Reproduce the listing in full. Keep every character unchanged.

________________

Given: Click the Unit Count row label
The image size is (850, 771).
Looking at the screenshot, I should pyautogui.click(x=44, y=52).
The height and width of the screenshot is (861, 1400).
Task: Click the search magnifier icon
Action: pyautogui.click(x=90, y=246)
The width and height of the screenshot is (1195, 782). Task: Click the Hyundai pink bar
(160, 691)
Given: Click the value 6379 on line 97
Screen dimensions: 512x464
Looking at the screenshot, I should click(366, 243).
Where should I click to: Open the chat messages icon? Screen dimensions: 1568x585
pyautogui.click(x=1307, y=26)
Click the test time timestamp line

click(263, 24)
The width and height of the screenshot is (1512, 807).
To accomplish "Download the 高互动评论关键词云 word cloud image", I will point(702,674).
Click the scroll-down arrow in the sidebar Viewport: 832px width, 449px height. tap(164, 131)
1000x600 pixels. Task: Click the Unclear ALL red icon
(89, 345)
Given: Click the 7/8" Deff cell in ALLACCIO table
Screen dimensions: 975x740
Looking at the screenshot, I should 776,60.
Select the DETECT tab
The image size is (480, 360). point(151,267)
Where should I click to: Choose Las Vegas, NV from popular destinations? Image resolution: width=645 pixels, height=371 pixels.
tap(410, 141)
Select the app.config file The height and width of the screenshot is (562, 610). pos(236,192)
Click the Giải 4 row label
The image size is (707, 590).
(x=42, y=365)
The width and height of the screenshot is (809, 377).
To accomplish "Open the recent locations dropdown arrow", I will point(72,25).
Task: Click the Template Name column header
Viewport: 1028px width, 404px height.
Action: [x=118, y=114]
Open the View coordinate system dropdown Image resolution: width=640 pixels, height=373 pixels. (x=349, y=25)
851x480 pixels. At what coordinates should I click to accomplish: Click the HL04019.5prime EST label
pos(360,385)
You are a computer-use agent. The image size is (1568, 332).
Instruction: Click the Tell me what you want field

________________

* **Task result**
Given: Click the Unit Count row label
The image size is (850, 771).
Looking at the screenshot, I should pyautogui.click(x=44, y=52).
The height and width of the screenshot is (861, 1400).
Task: Click the search magnifier icon
Action: pyautogui.click(x=90, y=246)
The width and height of the screenshot is (1195, 782). Task: Click the Hyundai pink bar
(160, 691)
Given: Click the value 6379 on line 97
Screen dimensions: 512x464
Looking at the screenshot, I should click(366, 243).
Where should I click to: Open the chat messages icon? Screen dimensions: 1568x585
pyautogui.click(x=1307, y=26)
Click the test time timestamp line

click(263, 24)
The width and height of the screenshot is (1512, 807).
To accomplish "Download the 高互动评论关键词云 word cloud image", I will point(702,674).
Click the scroll-down arrow in the sidebar Viewport: 832px width, 449px height. tap(164, 131)
1000x600 pixels. Task: Click the Unclear ALL red icon
(89, 345)
Given: Click the 7/8" Deff cell in ALLACCIO table
Screen dimensions: 975x740
Looking at the screenshot, I should 776,60.
Select the DETECT tab
The image size is (480, 360). point(151,267)
Where should I click to: Choose Las Vegas, NV from popular destinations? Image resolution: width=645 pixels, height=371 pixels.
tap(410, 141)
Select the app.config file The height and width of the screenshot is (562, 610). pos(236,192)
Click the Giải 4 row label
The image size is (707, 590).
(x=42, y=365)
The width and height of the screenshot is (809, 377).
To accomplish "Open the recent locations dropdown arrow", I will point(72,25).
Task: Click the Template Name column header
Viewport: 1028px width, 404px height.
Action: [x=118, y=114]
Open the View coordinate system dropdown Image resolution: width=640 pixels, height=373 pixels. (x=349, y=25)
851x480 pixels. At what coordinates should I click to accomplish: Click the HL04019.5prime EST label
pos(360,385)
You are a computer-use agent. The image size is (1568, 332).
Instruction: Click the Tell me what you want field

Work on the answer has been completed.